[Start of section]

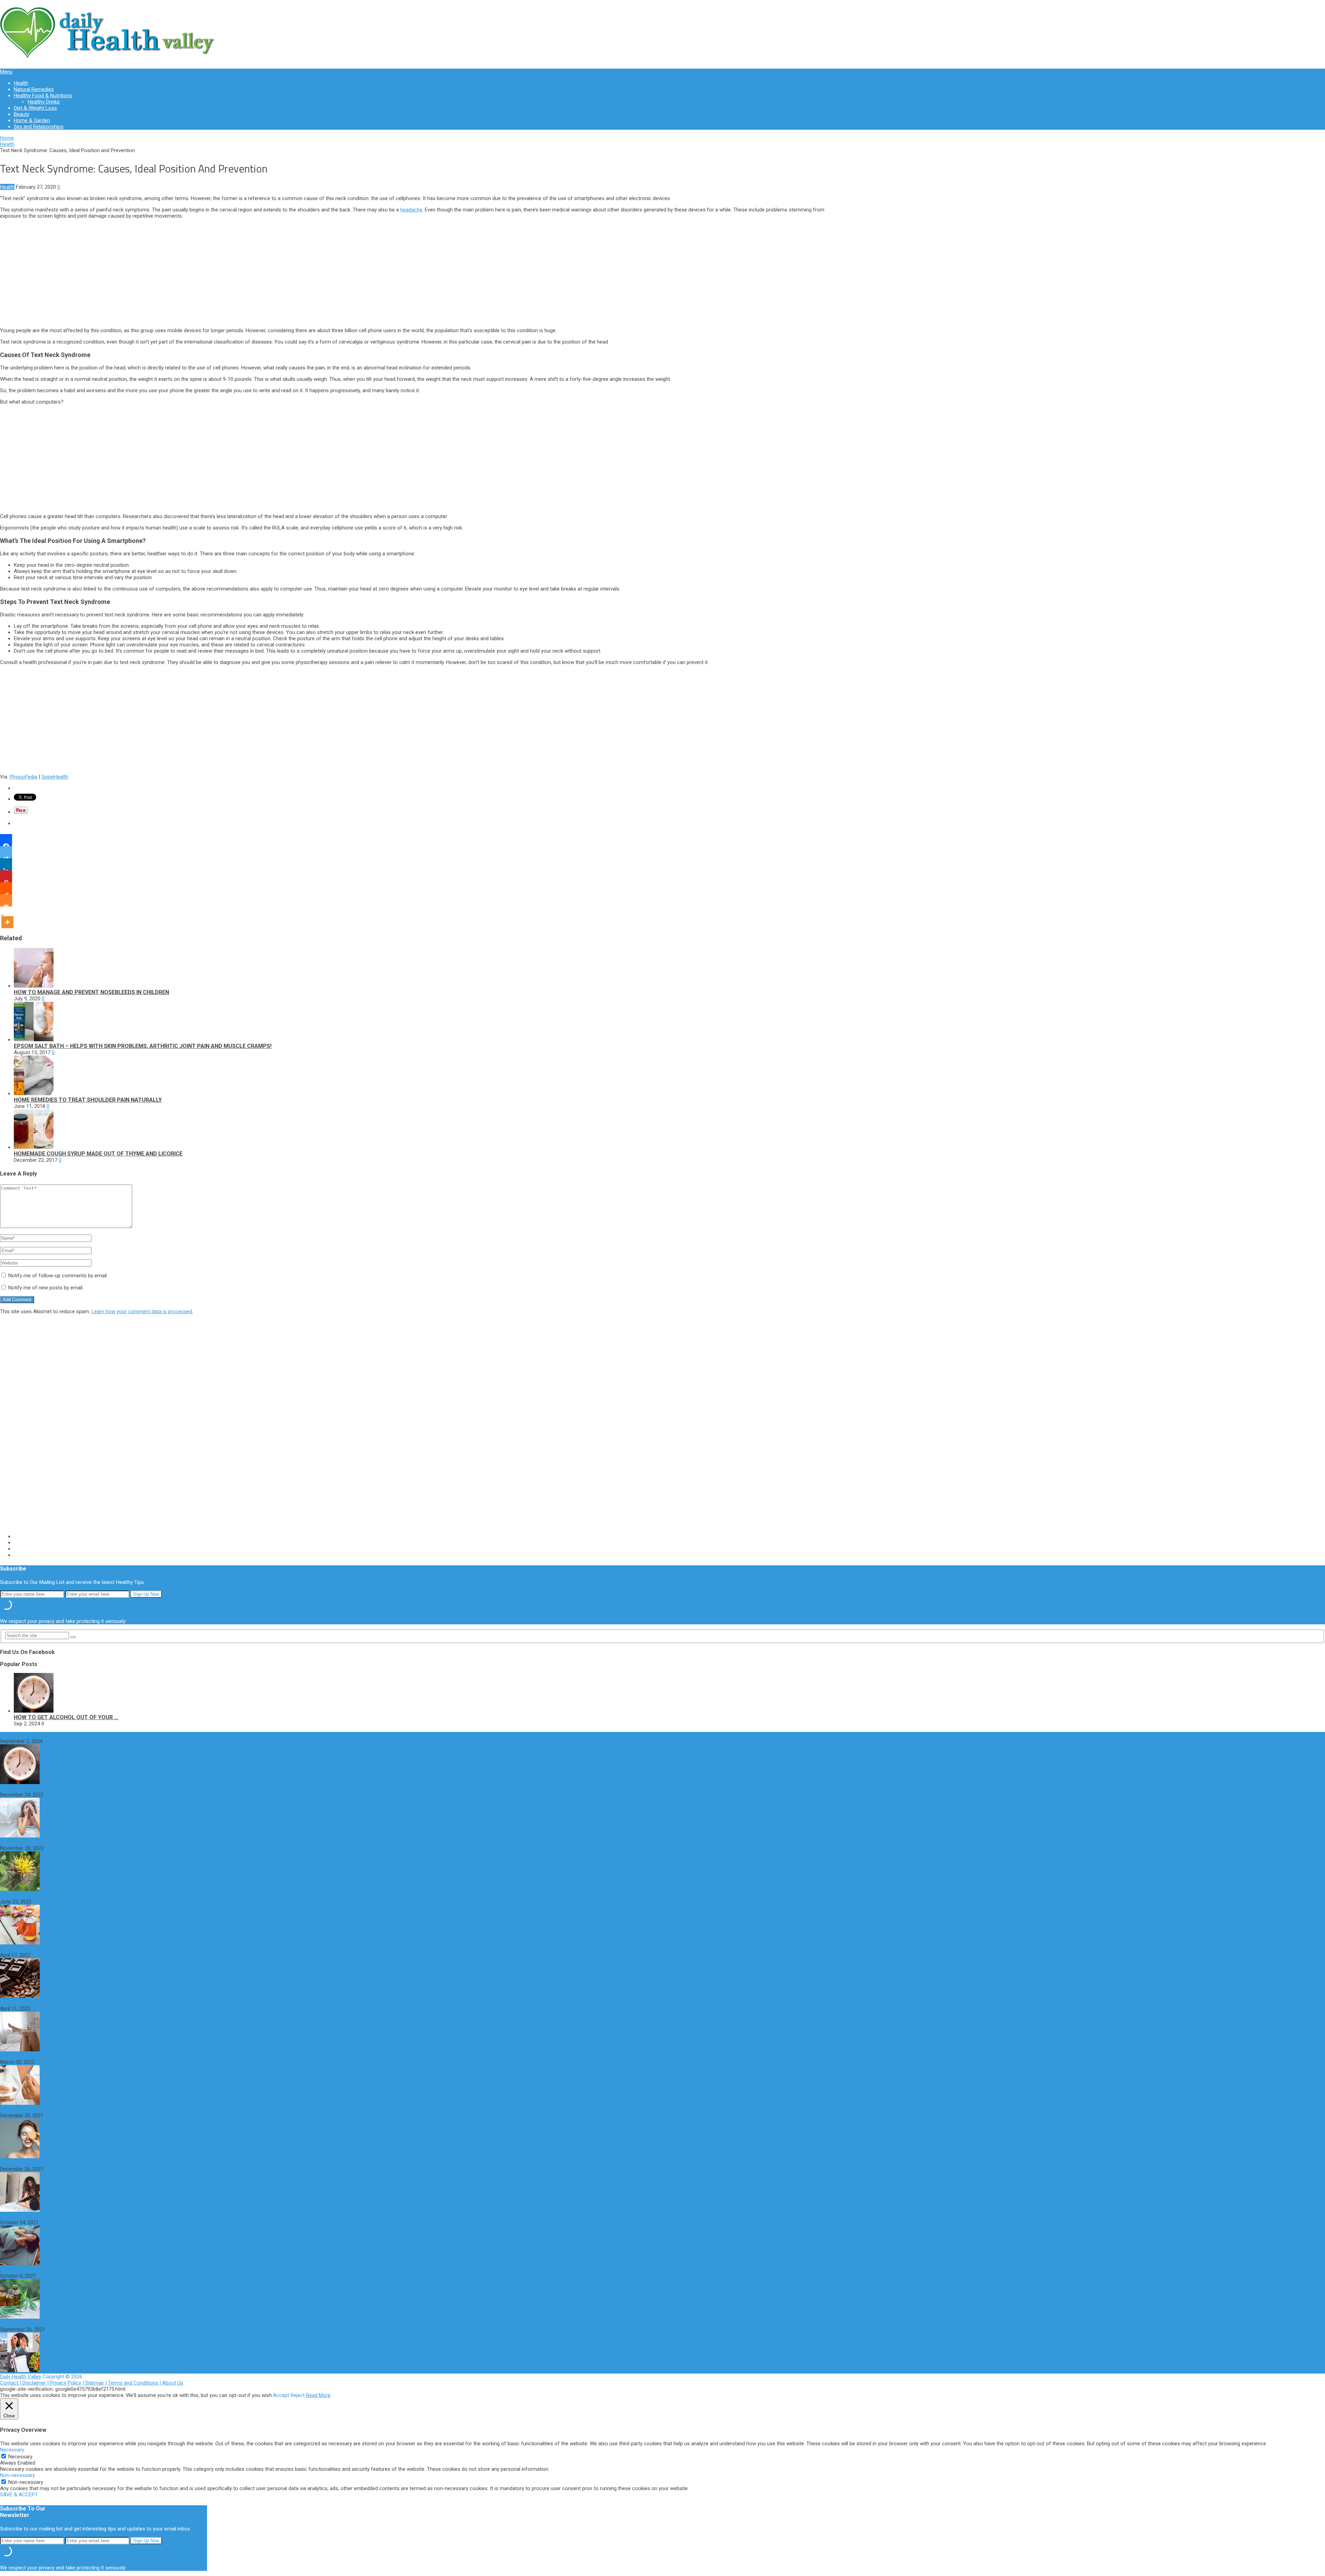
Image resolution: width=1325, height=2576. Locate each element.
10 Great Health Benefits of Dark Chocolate (49, 1949)
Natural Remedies (34, 89)
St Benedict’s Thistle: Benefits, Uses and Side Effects (60, 1842)
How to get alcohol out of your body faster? (50, 1735)
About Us (172, 2383)
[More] (7, 917)
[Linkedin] (6, 864)
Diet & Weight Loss (35, 108)
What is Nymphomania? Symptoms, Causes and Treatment (67, 2002)
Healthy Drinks (44, 102)
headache (411, 210)
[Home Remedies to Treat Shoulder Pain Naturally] (33, 1093)
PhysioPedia (23, 777)
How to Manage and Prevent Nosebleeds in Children (91, 992)
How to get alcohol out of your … (66, 1717)
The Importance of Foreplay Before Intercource (54, 2163)
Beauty (21, 114)
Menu (6, 72)
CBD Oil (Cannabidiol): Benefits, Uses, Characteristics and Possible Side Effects (89, 2270)
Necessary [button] (12, 2450)
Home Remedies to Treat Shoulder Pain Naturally (88, 1100)
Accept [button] (281, 2395)
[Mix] (6, 900)
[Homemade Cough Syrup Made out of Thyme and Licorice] (33, 1147)
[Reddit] (6, 888)
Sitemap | (96, 2383)
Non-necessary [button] (17, 2475)
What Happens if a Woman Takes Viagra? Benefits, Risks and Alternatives (83, 2056)
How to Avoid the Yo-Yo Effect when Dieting (50, 2323)
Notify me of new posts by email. (46, 1288)
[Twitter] (6, 852)
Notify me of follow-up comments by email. (58, 1275)
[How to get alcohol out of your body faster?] (33, 1711)
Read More (318, 2395)
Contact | (11, 2383)
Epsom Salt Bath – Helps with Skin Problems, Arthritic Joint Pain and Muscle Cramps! (143, 1046)
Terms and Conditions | (135, 2383)
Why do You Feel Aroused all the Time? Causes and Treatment (71, 1788)
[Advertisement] (417, 272)
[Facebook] (6, 840)
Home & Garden (32, 120)
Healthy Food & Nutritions (43, 95)
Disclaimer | (36, 2383)
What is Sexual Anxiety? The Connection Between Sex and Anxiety (75, 2216)
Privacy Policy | (67, 2383)
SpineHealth (54, 777)
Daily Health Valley (20, 2377)
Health (21, 83)
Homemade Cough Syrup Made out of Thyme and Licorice (98, 1153)
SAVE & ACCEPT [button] (19, 2494)
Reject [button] (298, 2395)
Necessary (20, 2457)
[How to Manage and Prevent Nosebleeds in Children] (33, 986)
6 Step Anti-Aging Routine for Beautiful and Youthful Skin (64, 2109)
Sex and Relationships (38, 126)
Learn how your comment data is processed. (142, 1311)
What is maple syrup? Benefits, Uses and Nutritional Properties (70, 1895)
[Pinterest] (6, 876)
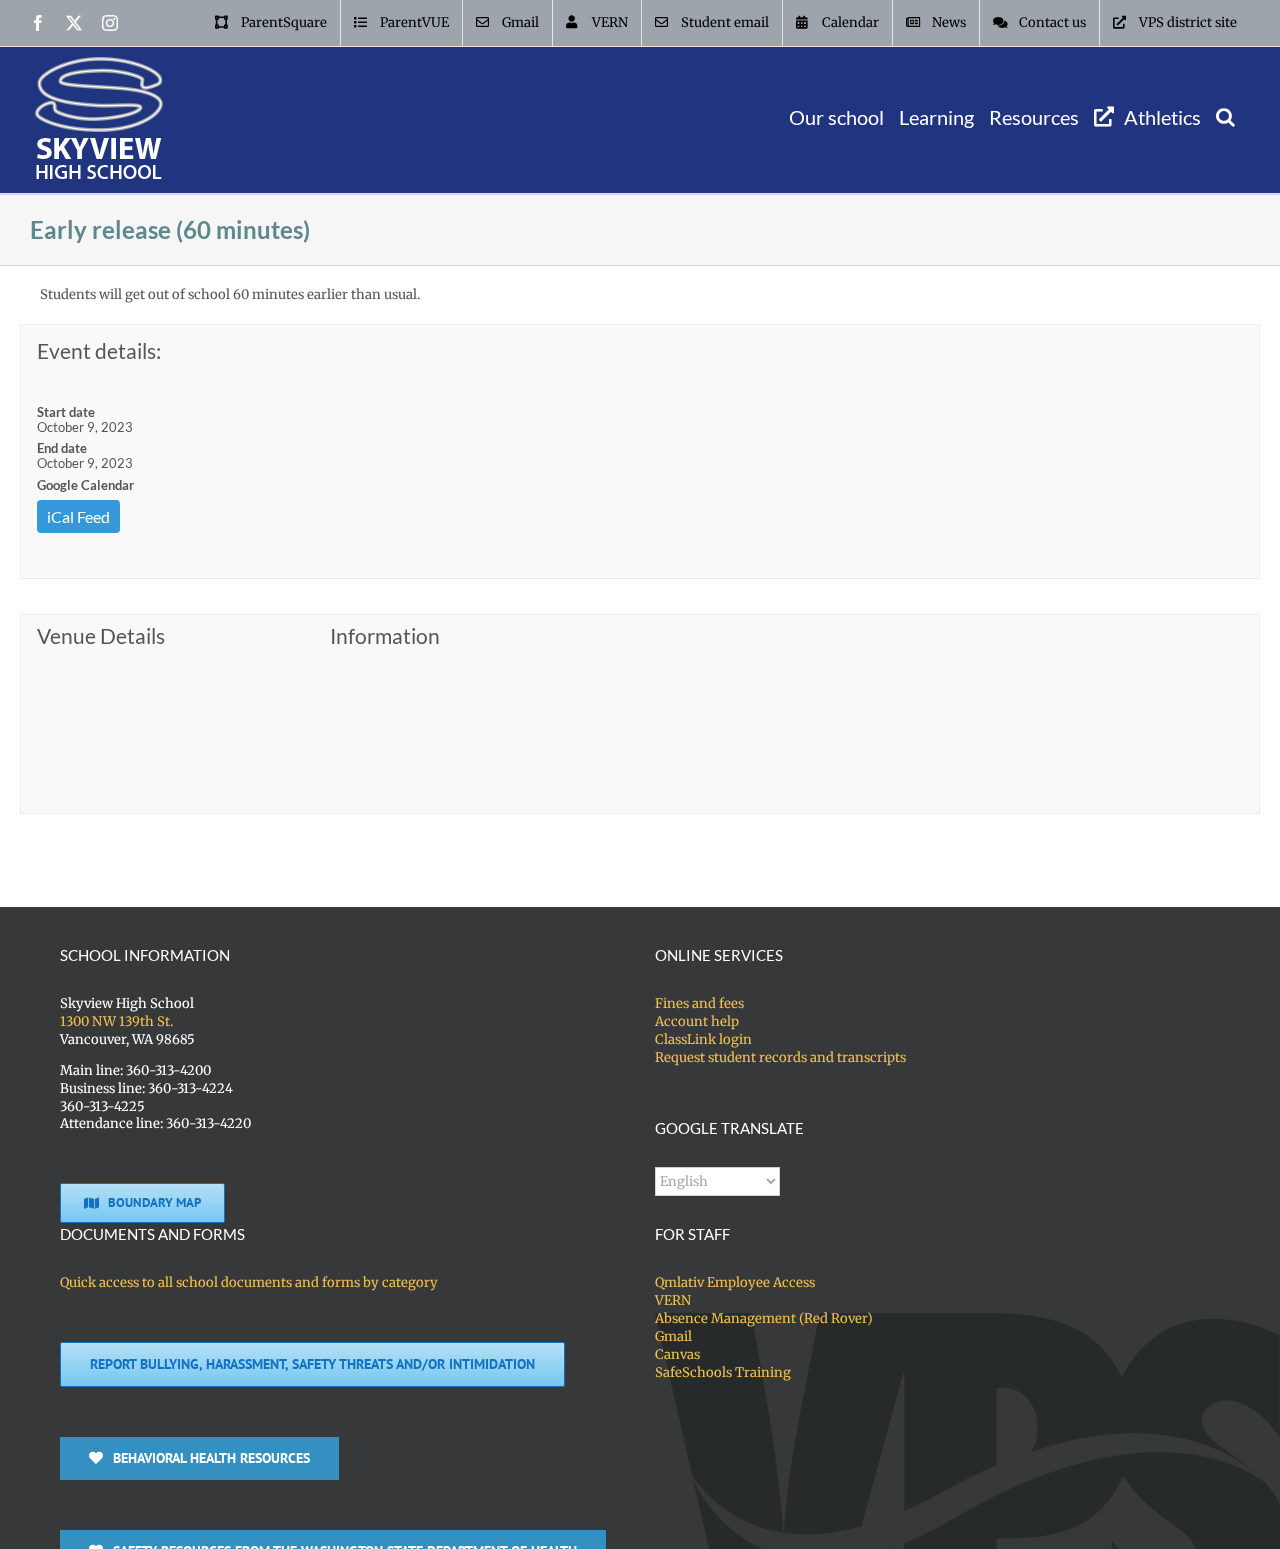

[End of section]

-- HOW TO COMPLETE THIS TASK --
In the copy, every entry appears exactly as written above and no picture appears.

-- ANSWER SPACE --
Image resolution: width=1325, height=2576. Locate each element.
10 Great Health Benefits of Dark Chocolate (49, 1949)
Natural Remedies (34, 89)
St Benedict’s Thistle: Benefits, Uses and Side Effects (60, 1842)
How to get alcohol out of your body faster? (50, 1735)
About Us (172, 2383)
[More] (7, 917)
[Linkedin] (6, 864)
Diet & Weight Loss (35, 108)
What is Nymphomania? Symptoms, Causes and Treatment (67, 2002)
Healthy Drinks (44, 102)
headache (411, 210)
[Home Remedies to Treat Shoulder Pain Naturally] (33, 1093)
PhysioPedia (23, 777)
How to Manage and Prevent Nosebleeds in Children (91, 992)
How to get alcohol out of your … (66, 1717)
The Importance of Foreplay Before Intercource (54, 2163)
Beauty (21, 114)
Menu (6, 72)
CBD Oil (Cannabidiol): Benefits, Uses, Characteristics and Possible Side Effects (89, 2270)
Necessary [button] (12, 2450)
Home Remedies to Treat Shoulder Pain Naturally (88, 1100)
Accept [button] (281, 2395)
[Mix] (6, 900)
[Homemade Cough Syrup Made out of Thyme and Licorice] (33, 1147)
[Reddit] (6, 888)
Sitemap | (96, 2383)
Non-necessary [button] (17, 2475)
What Happens if a Woman Takes Viagra? Benefits, Risks and Alternatives (83, 2056)
How to Avoid the Yo-Yo Effect when Dieting (50, 2323)
Notify me of new posts by email. (46, 1288)
[Twitter] (6, 852)
Notify me of follow-up comments by email. (58, 1275)
[How to get alcohol out of your body faster?] (33, 1711)
Read More (318, 2395)
Contact | (11, 2383)
Epsom Salt Bath – Helps with Skin Problems, Arthritic Joint Pain and Muscle Cramps! (143, 1046)
Terms and Conditions | (135, 2383)
Why do You Feel Aroused all the Time? Causes and Treatment (71, 1788)
[Advertisement] (417, 272)
[Facebook] (6, 840)
Home & Garden (32, 120)
Healthy Food & Nutritions (43, 95)
Disclaimer | (36, 2383)
What is Sexual Anxiety? The Connection Between Sex and Anxiety (75, 2216)
Privacy Policy | (67, 2383)
SpineHealth (54, 777)
Daily Health Valley (20, 2377)
Health (21, 83)
Homemade Cough Syrup Made out of Thyme and Licorice (98, 1153)
SAVE & ACCEPT [button] (19, 2494)
Reject [button] (298, 2395)
Necessary (20, 2457)
[How to Manage and Prevent Nosebleeds in Children] (33, 986)
6 Step Anti-Aging Routine for Beautiful and Youthful Skin (64, 2109)
Sex and Relationships (38, 126)
Learn how your comment data is processed. (142, 1311)
What is maple syrup? Benefits, Uses and Nutritional Properties (70, 1895)
[Pinterest] (6, 876)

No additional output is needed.